Part of a data file =>

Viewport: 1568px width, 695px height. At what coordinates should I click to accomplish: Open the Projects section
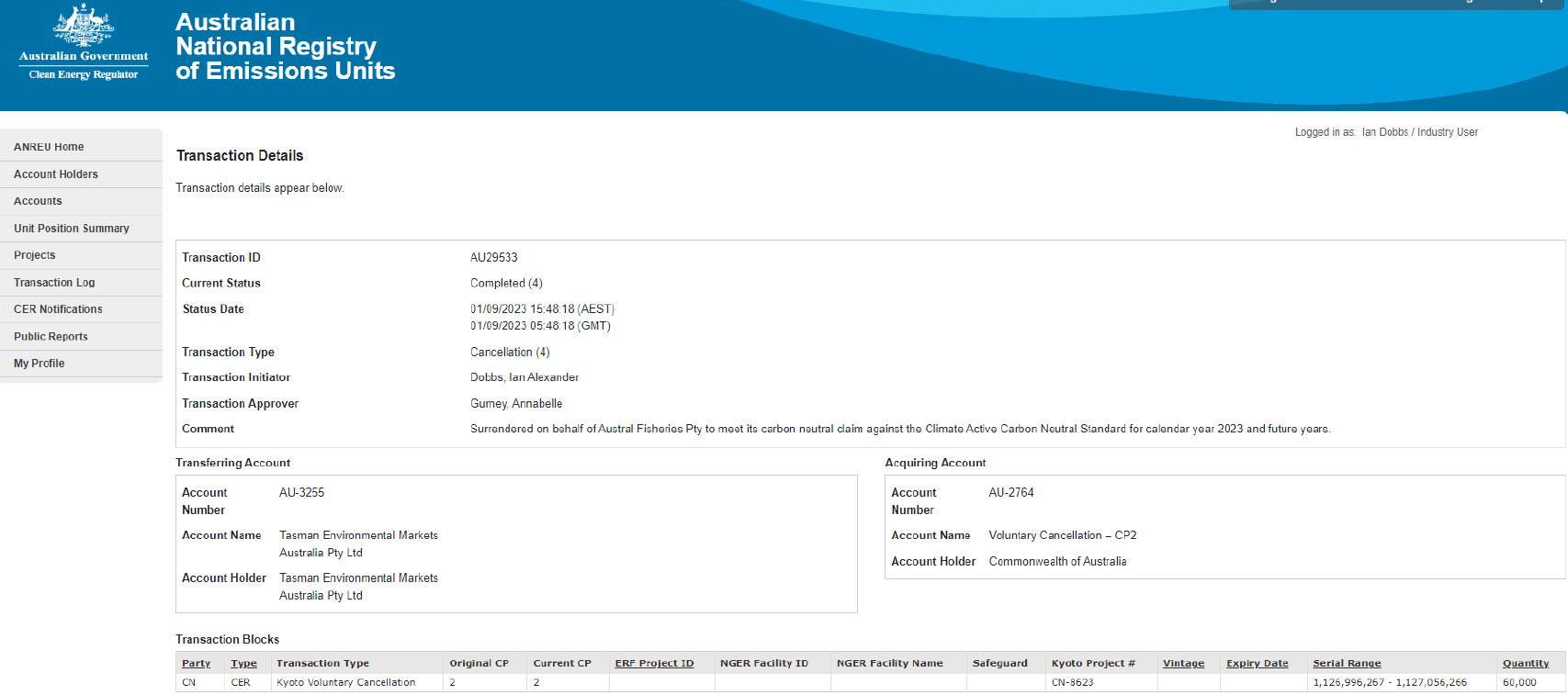(x=35, y=255)
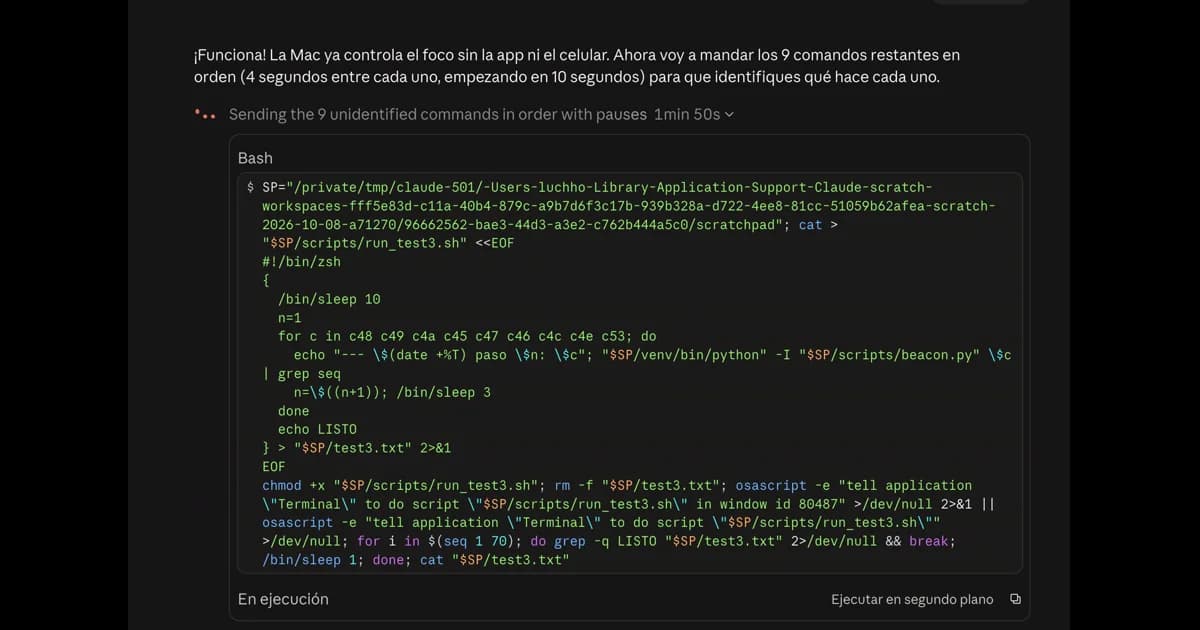Click the ¡Funciona! message paragraph
Viewport: 1200px width, 630px height.
coord(577,66)
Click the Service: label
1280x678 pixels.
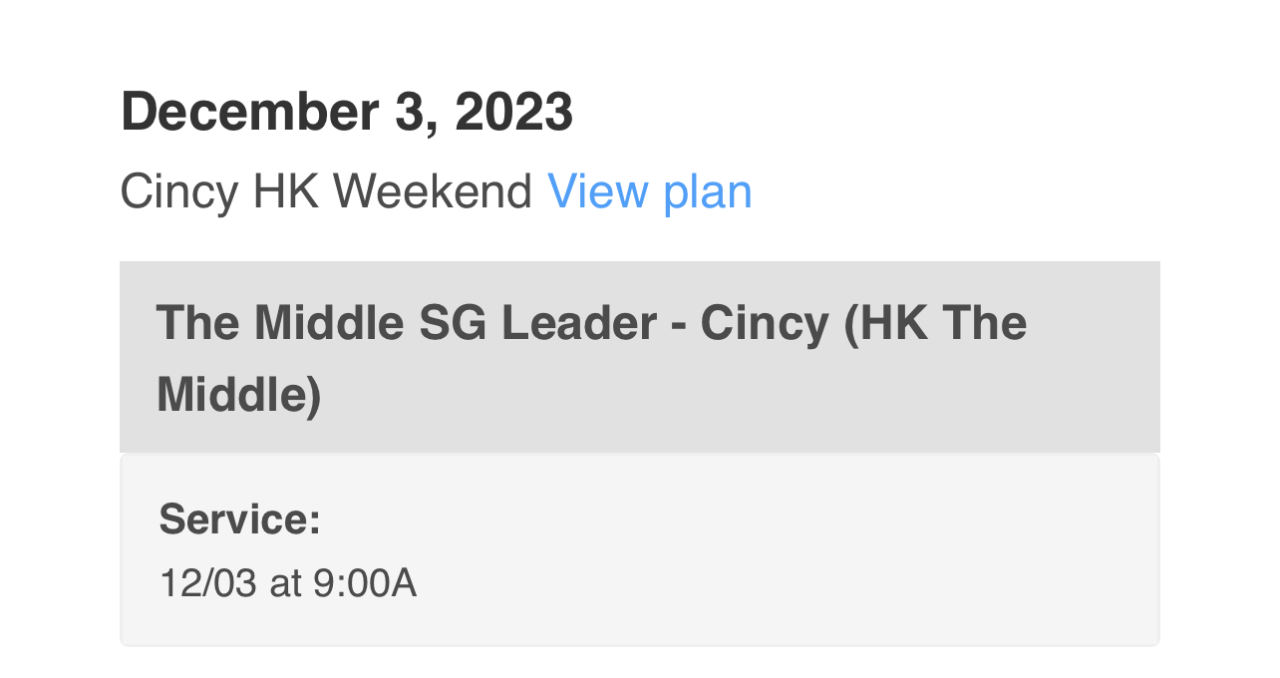[x=240, y=519]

Problem to work on =>
Count the lines in the entries above that contain the string "width". Reply with the number only.

Task result =>
2